Coronavirus and community pharmacies: Your questions answered

Swindon and Wiltshire's Chief Officer of Community Pharmacy answers your frequently asked questions.
woman talking to male pharmacist

Why are we having to queue outside and only be let in one at a time?

Many pharmacies are relatively small, confined spaces. To maintain consistent 2m (15 minutes) or 1m (short interaction) distancing, waiting customers and patients may be asked to wait outside. This is for the protection of both customers and staff.

What happens if a pharmacy closes?

Many pharmacies will have made changes to their opening times, often opening an hour later than usual, and will be closed at lunchtime, in order to catch up with the increased demand for prescriptions. 

A pharmacy may also have to close at short notice, for example if the only pharmacist on site is unwell. 

All efforts will be made to re-open as soon as possible, however this can take time to identify alternative staff and travel time.

If longer term closures (more than a few hours/rest of the day), become necessary patients will be directed to another pharmacy or alternative arrangements made for supply of medicines held for patients in the pharmacy. 

What is happening to the price of paracetamol?

Where there is a sudden increase in demand for something, prices tend to rise. This can be due to the need to change supply routes and an increase in manufacturing.  Pharmacies are already seeing increased wholesale prices and unfortunately will need to pass these on.

Profiteering can never be supported and any instances reported will be investigated by our regulator the General Pharmaceutical Council (GPhC).

Why can’t I have 3 months' supply or order my prescription medicines early?

Supplying increased quantities will cause the same problems with medicines that we have seen with panic buying in the supermarkets. There is no shortage, but one will be created by changes in supply patterns.

If you stock up on the lifesaving medicines you need, someone else could suffer. 

If you have symptoms of coronavirus

Or you have been in contact with someone with symptoms, please stay at home and don't go to the pharmacy. Ask a relative, friend or neighbour to collect your prescription on your behalf. Some pharmacies may be able to deliver your prescription for you.

Your local community support group may be able to help you with prescriptions. 

Find out more

One of the priorities for the NHS Volunteer Responders is collecting and delivering prescriptions.

Read more about the Responders scheme

Collecting a prescription for someone else? 

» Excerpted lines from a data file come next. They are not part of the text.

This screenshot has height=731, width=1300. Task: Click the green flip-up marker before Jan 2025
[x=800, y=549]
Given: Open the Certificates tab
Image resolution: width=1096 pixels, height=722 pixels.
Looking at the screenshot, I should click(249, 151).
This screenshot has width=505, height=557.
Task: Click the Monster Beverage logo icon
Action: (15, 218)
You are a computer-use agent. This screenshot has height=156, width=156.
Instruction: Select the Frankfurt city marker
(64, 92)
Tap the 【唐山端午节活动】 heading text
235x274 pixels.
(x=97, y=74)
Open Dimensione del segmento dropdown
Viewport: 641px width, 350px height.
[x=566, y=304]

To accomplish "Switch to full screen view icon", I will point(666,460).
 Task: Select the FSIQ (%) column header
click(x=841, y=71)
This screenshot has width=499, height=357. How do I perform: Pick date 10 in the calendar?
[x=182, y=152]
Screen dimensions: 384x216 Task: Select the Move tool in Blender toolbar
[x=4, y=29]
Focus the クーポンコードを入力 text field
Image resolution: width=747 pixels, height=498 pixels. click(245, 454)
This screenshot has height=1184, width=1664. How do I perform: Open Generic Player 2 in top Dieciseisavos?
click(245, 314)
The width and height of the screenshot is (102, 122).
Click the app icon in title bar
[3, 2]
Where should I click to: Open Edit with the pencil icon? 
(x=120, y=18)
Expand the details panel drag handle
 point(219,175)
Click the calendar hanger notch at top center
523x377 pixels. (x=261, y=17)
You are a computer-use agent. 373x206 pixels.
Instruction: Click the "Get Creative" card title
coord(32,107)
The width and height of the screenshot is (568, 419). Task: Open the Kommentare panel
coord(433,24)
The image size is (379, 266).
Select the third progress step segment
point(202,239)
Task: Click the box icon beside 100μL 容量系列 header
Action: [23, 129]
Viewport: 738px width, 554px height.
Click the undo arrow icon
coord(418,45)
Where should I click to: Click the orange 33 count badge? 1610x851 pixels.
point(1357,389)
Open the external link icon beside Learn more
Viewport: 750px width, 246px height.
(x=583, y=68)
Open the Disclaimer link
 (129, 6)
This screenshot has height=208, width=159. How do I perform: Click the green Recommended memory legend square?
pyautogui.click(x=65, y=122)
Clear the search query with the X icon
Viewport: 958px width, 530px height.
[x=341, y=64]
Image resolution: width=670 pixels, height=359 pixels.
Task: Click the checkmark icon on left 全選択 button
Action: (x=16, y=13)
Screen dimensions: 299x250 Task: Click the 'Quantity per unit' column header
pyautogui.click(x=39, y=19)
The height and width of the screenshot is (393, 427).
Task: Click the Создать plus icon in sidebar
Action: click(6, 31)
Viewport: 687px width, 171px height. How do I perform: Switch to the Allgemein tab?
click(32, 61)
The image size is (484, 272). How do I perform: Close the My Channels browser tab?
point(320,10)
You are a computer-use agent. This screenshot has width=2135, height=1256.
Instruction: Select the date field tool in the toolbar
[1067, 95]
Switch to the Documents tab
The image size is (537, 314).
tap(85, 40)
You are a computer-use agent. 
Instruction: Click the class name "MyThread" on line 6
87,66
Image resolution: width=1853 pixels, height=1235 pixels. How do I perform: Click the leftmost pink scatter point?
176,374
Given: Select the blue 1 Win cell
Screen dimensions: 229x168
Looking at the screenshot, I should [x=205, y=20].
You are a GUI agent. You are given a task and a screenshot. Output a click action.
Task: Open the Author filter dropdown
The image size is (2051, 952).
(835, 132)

  • Go to the right pharmacy.
  • Know the name and address of the person you are collecting for.
  • It may save time in the pharmacy if you know which medicines you are expecting.
  • Find out if the patient pays for their prescriptions (£9.15 per item). Some pharmacies will accept payment from the patient in advance over the phone by credit or debit card. If they don't pay for prescriptions, ask which exemption applies to them. 
  • Don't open the prescription package. 
  • Please don't be offended if a pharmacist asks for ID or refuses to hand over certain items. 
  • Always ask the pharmacist if you are unsure about anything. 
  • For safety reasons, you may only be able to collect one prescription at a time.
  • Please avoid pharmacies if you are showing symptoms of Covid-19.